Email of the day on the yield curve spread:
Comment of the Day

June 26 2018

Commentary by Eoin Treacy

Email of the day on the yield curve spread:

Article in yesterday’s NYT. Is this the predictor of a recession that will follow trade wars?

Eoin Treacy's view

Thank you for this article which may be of interest to subscribers. Here is a section:

There is an argument to be made against reading too much into the yield curve’s moves — and it hangs on the idea that, rather than the free market, central banks have had a big influence on both the long-term and short-term rates.

Since the last recession, central banks bought trillions of dollars of government bonds as they tried to push long-term interest rates lower in order to lend a helping hand to the economy.

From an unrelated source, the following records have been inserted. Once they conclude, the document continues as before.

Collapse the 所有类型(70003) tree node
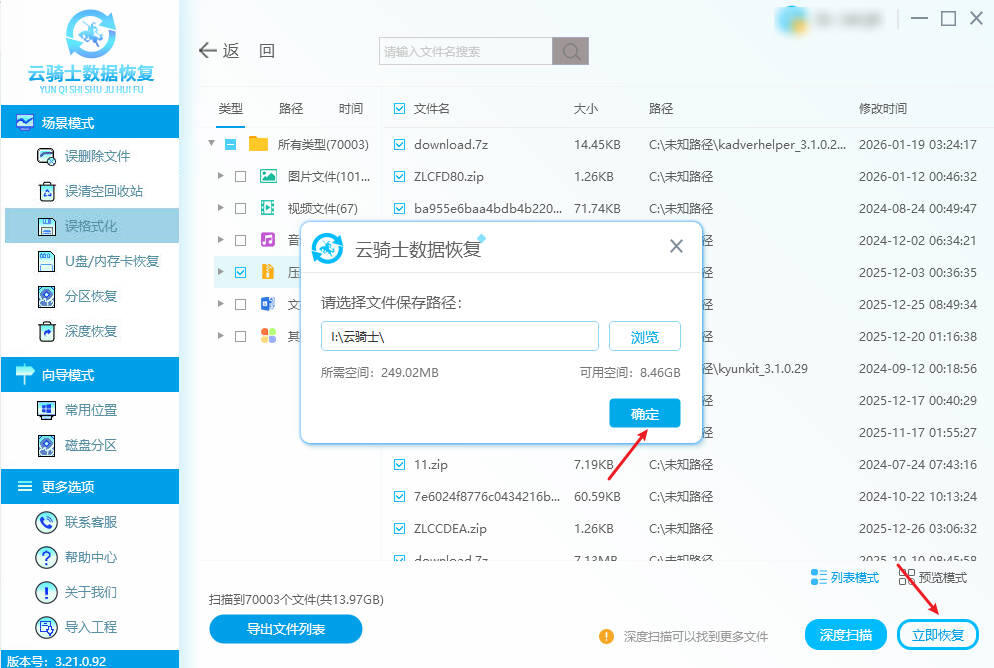Screen dimensions: 994x668 pos(211,143)
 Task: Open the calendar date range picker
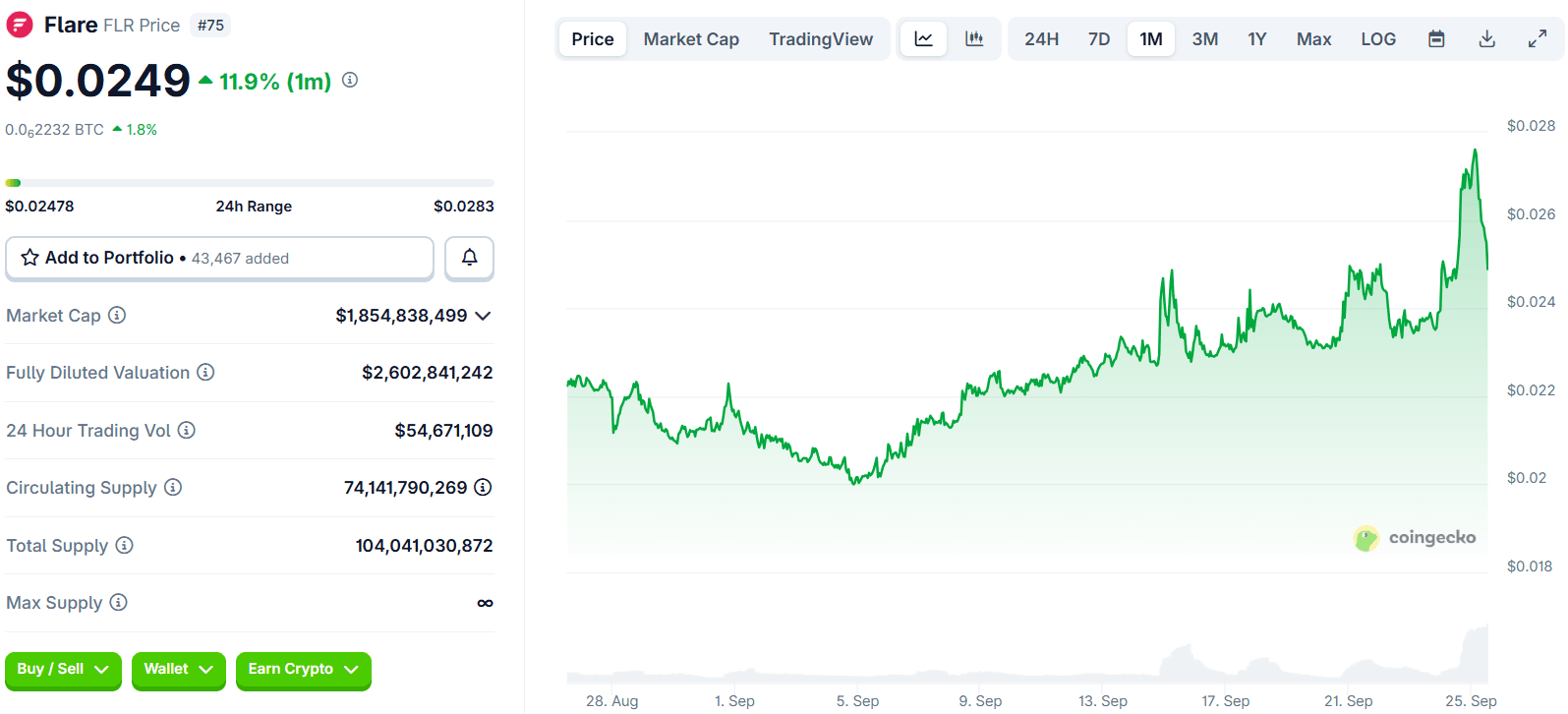pyautogui.click(x=1436, y=39)
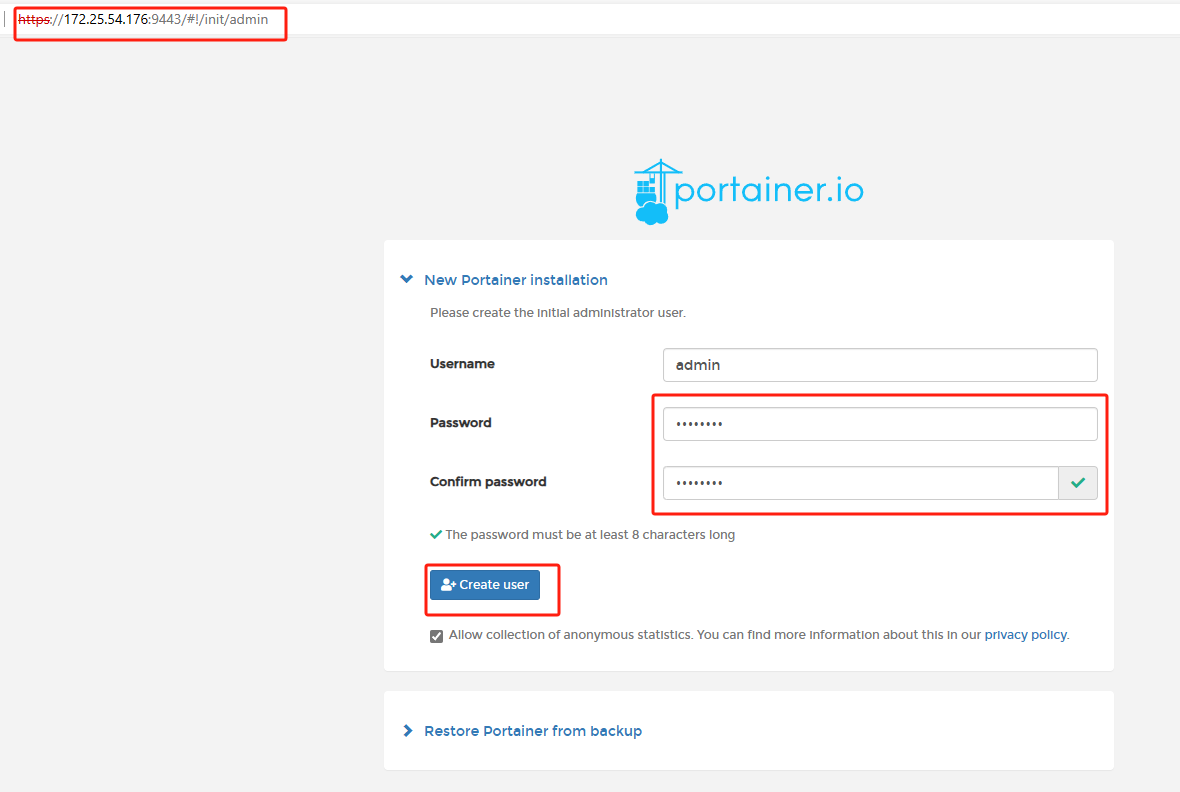Uncheck the anonymous statistics collection checkbox
Viewport: 1180px width, 792px height.
436,636
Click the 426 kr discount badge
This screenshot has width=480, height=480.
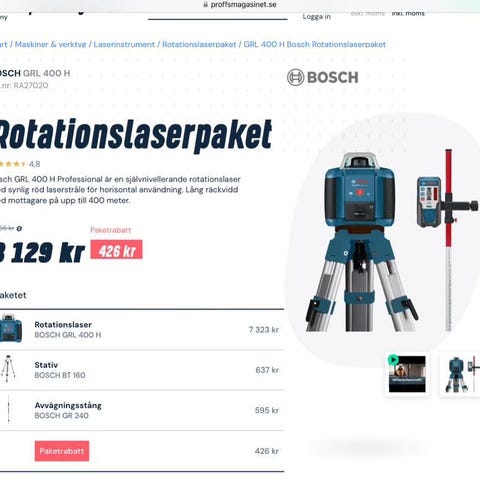pyautogui.click(x=116, y=250)
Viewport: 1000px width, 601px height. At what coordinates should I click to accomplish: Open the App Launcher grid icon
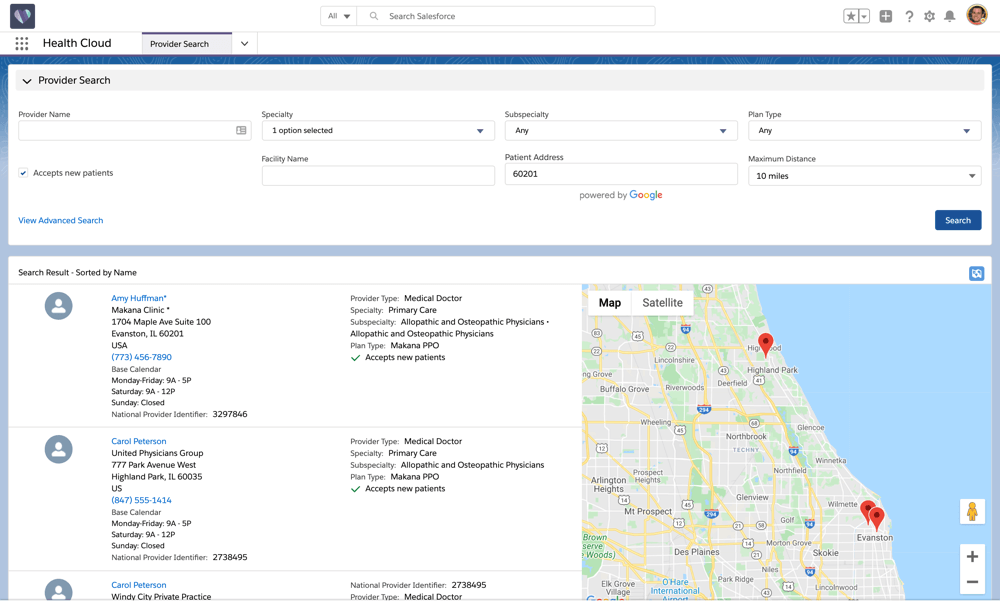21,44
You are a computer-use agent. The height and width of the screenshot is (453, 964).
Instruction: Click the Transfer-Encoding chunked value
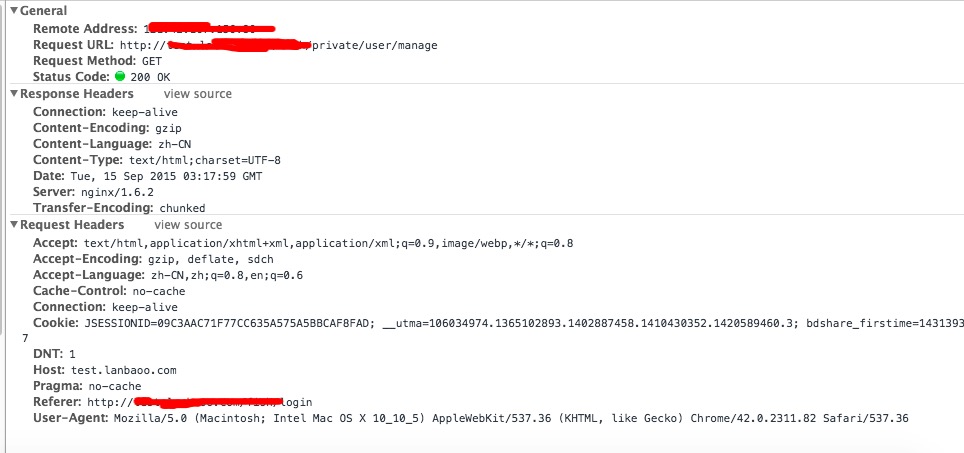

Even though they’re reversing course now, central banks still own massive amounts of those bonds, and that may be keeping long-term interest rates lower than they would otherwise be.

Also, the Federal Reserve has been raising short-term interest rates since December 2015 and has indicated it will keep doing so this year.

So, if long-term rates were pushed lower by central bank bond buying, and now short-term rates are being pushed higher as the Fed tightens its monetary policy, the yield curve has nowhere to go but flatter.

“In the current environment, I think it’s a less reliable indicator than it has been in the past,” said Matthew Luzzetti, a senior economist at Deutsche Bank.

There are a lot more people looking at the yield curve spread today than when it last became inverted 12 years ago. Back then there were also arguments for why it would not be useful indicator despite its record of predicting recessions. In 2006 the argument ran along the lines that with inflation rising there was little chance of the short end catching up with the long end of the curve and besides China’s economic growth was going to change the world forever.

The yield curve spread is not the only indicator of a future recession but it is sufficiently reliable that we have no choice but to pay attention when it eventually does become inverted. However, it is also worth remembering that the yield curve inverted in early January of 2006, bounced and became inverted again later that year and all the way through the first half of 2007. In that time the S&P500 rallied from 1250 to a peak above 1550. That 24% rally did a lot allay fears about an impending recession and a year and a half is a long time in markets.

The other points to watch for an impending recession are rising high yield spreads, rising unemployment surging oil prices and the underperformance of banks. Right now, US high yield spreads remain inert but Eurozone high yield spreads are trending higher, unemployment is still at record lows and oil prices are rising but are not accelerating. That points towards the current hiatus on Wall Street looking more like a pause than a top, unless of course the major indices sustain moves below they repsective trend means and banks roll over.

My one big concern is that major banks in China and Europe are trending lower in an aggressive manner. US Banks are still holding at the region of the trend mean and lower side of the latest range but will need to rally soon to signal a return to demand dominance.